Senator Mitch McConnell (R-KY), the Republican leader of the Senate, and in all likelihood, the next Senate Majority Leader, thinks corporations deserve the right to spend limitless amounts in American elections. He was the point person in Congress fighting campaign reforms in the late 90s, and now, he’s begging the Supreme Court not to reverse its Citizens United ruling. In fact, he just petitioned the court. His argument, that corporations deserve political rights akin to regular Americans because they rarely exercise that right, is laughable.

Here’s the context. Late last year, the Montana high court, citing the state’s long history of corporate money corrupting politics, essentially defied the U.S. Supreme Court’s Citizens United decision and continued enforcing the state’s 100-year old law banning corporate involvement in state elections. The Supreme Court has blocked the Montana court’s decision pending on its own determination as to whether to formally hear the case this fall. Allowing a full argument in matter could allow the Court to reconsider the merits of the Citizens United decision, which opened the doors to corporate and union involvement in elections.

Republic Report took a look at McConnell’s amicus brief to the court, which encourages the justices to slap down Montana and uphold Citizens United.

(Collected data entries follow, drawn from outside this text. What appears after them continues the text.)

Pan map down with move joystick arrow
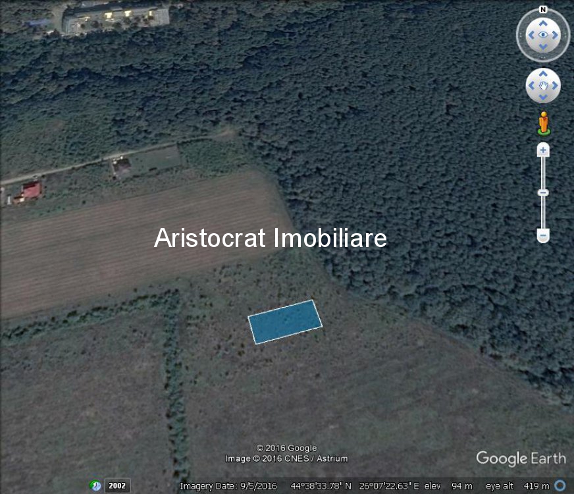574x494 pixels. [x=543, y=97]
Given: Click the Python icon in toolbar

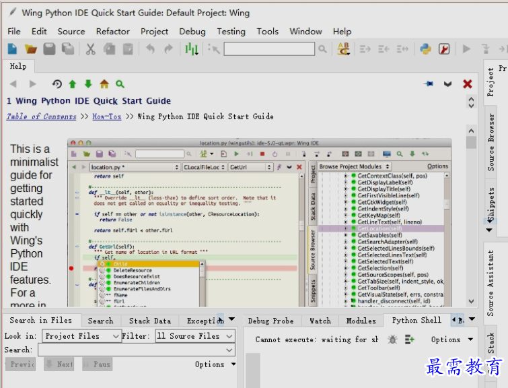Looking at the screenshot, I should pos(425,49).
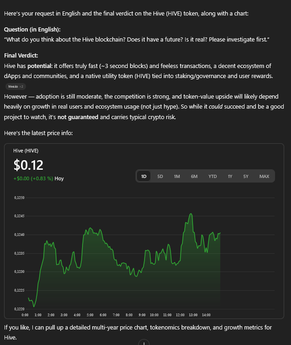
Task: Click the 7:00 x-axis time label
Action: 116,315
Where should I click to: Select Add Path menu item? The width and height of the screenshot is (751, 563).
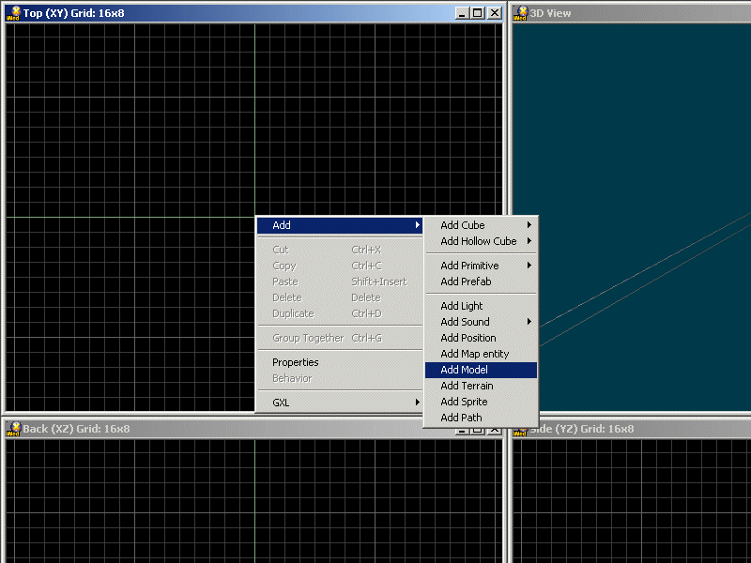(480, 418)
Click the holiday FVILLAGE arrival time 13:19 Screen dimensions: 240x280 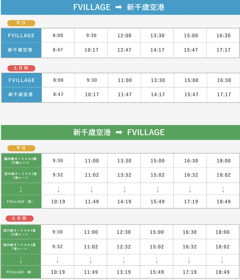coord(124,272)
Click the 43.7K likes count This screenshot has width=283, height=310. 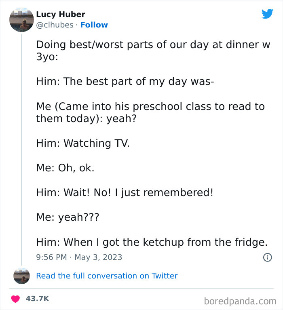click(37, 299)
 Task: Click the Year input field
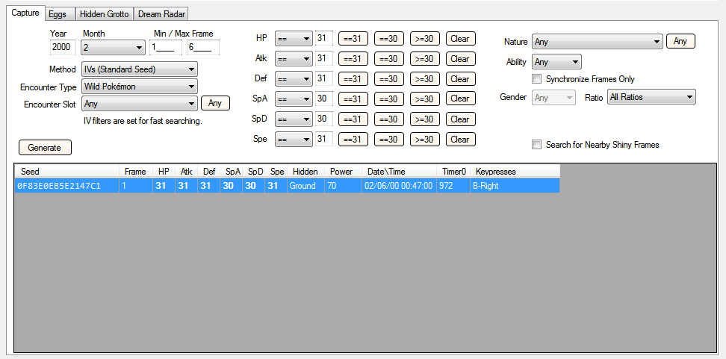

The brief hinges on the argument that since the Citizens United ruling in 2010, the two major elections — the 2010 midterm elections for Congress and the Republican presidential primaries — showcased no evidence of significant corporate involvement. McConnell’s lawyers prepared a set of tables to demonstrate his case. For some reason, they decided only to focus on the Republican primaries. In any case, McConnell displayed the spending records of the Super PACs supporting Mitt Romney, Newt Gingrich, Rick Perry and so on and concluded:

And, as the data reveals, of the entire $96,410,614, 86.32% was contributed by individuals, 12.87% by privately held corporations and less than one percent — 0.81% — by public companies. […] As the data reflects, the Super PACs supporting three of the eight candidates received no corporate donations at all and six of the eight received none from public companies. Put another way, the much predicted corporate tsunami simply did not occur.

And that’s his entire argument. But it’s an absolute manipulation of the facts.

In reality, corporations have aggressively taken advantage of the Supreme Court’s Citizens United ruling (and related rulings, such as FEC v. Wisconsin Right to Life) to spend millions in attack ads and other electioneering efforts to influence elections. They have done so, however, largely through 501(c) organizations that do not have to disclose their donors. Although the media is obsessed with the idea of Super PACs, 501(c) groups actually spend more money and have had a far greater impact on competitive general elections. Most corporations do not want the bad publicity associated with directly influencing a campaign with shareholder money — so they spend through undisclosed 501(c) groups.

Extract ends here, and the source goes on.